As an article in Psychology Today points out, multitasking or context switching could be costing you 40% of your productivity every day.
In reality, we can’t do more than one mentally demanding task at a time. Sure, we can listen to and comprehend a science podcast while doing the dishes. But not while also talking on the phone or reading a financial report. Our ability to handle one of those mentally taxing tasks will suffer. As the article notes, we’ll almost certainly do both tasks poorly.
Worse, if the context switch itself takes less than a second — say, to stop focusing on your product roadmap to answer a coworker’s urgent Slack message — switching back to your roadmap mindset could take several minutes. Add up all of these switches across a day, and you could be losing nearly half of your productive time.

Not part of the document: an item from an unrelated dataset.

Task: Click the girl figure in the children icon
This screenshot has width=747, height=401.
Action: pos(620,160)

Psychology Today describes context switching, or task switching, as an “expensive” way to spend your time.
But is context switching inevitable for the modern PM? Do you have to accept the fact that you’re going be interrupted throughout the day, or that you have so many responsibilities that you’ll need to figure out how to do two at a time?

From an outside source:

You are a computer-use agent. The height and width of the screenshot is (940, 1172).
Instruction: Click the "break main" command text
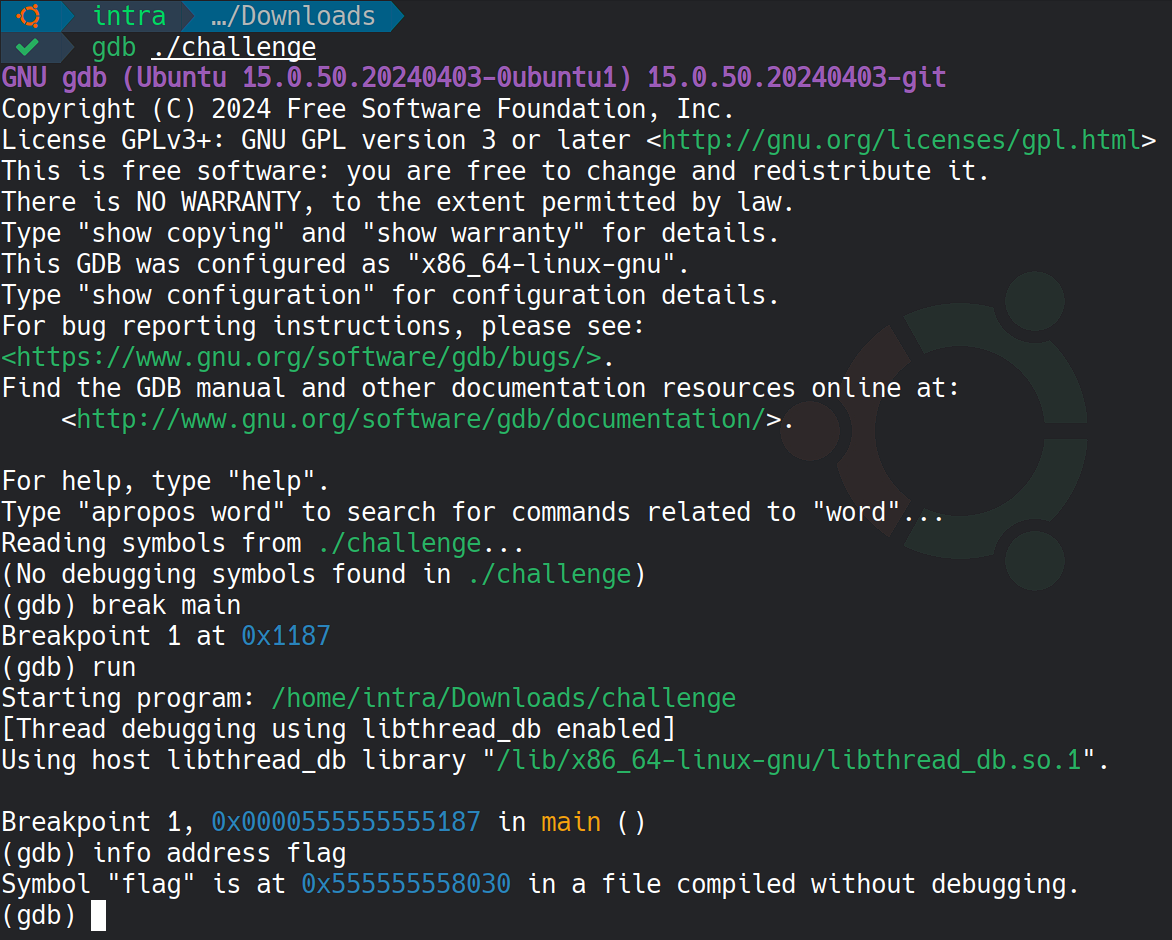[166, 605]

We say no. Not if you make a deliberate effort to arrange your schedule, and you always keep in mind the strategic value of focusing on one complex task at a time. Here are a few tips to get you started:
Switching between any two complex tasks can be draining and cause you to lose some of your strategic sharpness. But when you have to shift to an entirely different subject, that can make you even less productive.
One way to reduce the costs of context switching is to group similar tasks on your calendar. For example, you could try to batch all items relating to your user personas. You would add the review of the results from a customer survey, hone your product’s messaging with sales and marketing, discuss user stories with your team, etc.— into the same few-day period.

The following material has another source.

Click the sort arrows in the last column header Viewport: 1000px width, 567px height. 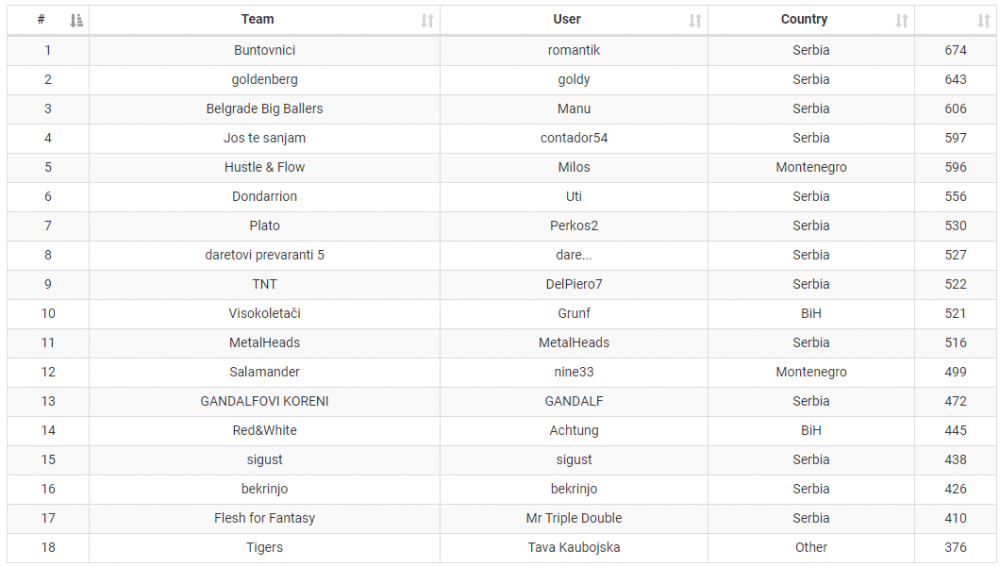coord(984,20)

This way, even as you transition from one project to another over these few days, you’ll still be focusing on a similar topic. What you learn from each of these persona-related tasks will benefit your thinking on the others.
One common source of context-switching problems is meetings. You might go into a meeting with your product team or executive staff prepared to discuss a single strategic topic, but instead, find yourself dealing with requests and challenges on all sorts of other issues.
To minimize the risk of a context-switching meeting, prepare yourself and your attendees ahead of time. Send out a clear agenda, along with a notice that you’ll be confining the contents of this meeting to what is on that agenda. This agenda will help both your productivity and the productivity of your attendees — because no one will come away from that meeting having to deal with the mentally exhausting consequences of context switching.
At ProductPlan, we’ve implemented Throughput Thursdays. We dedicate three to four hours to tackle the more significant tasks that we find challenging to make progress on during the workweek.
If you need uninterrupted time to focus on a single, complex assignment — for example, developing your product strategy or updating your buyer persona — put that time on your calendar. Then let everyone know that time is blocked and protect it like your life depended on it.
Even if you set aside time to focus on a complex project, you could still face frequent interruptions if you’re not managing your digital environment effectively. Remember those constant buzzes and dings from your productivity apps? They could still pull you away from your focus, forcing costly context switching.
Turn them off! When you’re single-tasking on something important, don’t allow any interruptions, even digital ones. And if you need to take a break from your project, take a walk. Grab a snack. Have a friendly chat with a coworker.
But do not — we repeat, do not — use that “break” as an excuse to check your Slack channel or your Asana updates. That’s a fast route to context switching, and now you know how costly that mistake can be.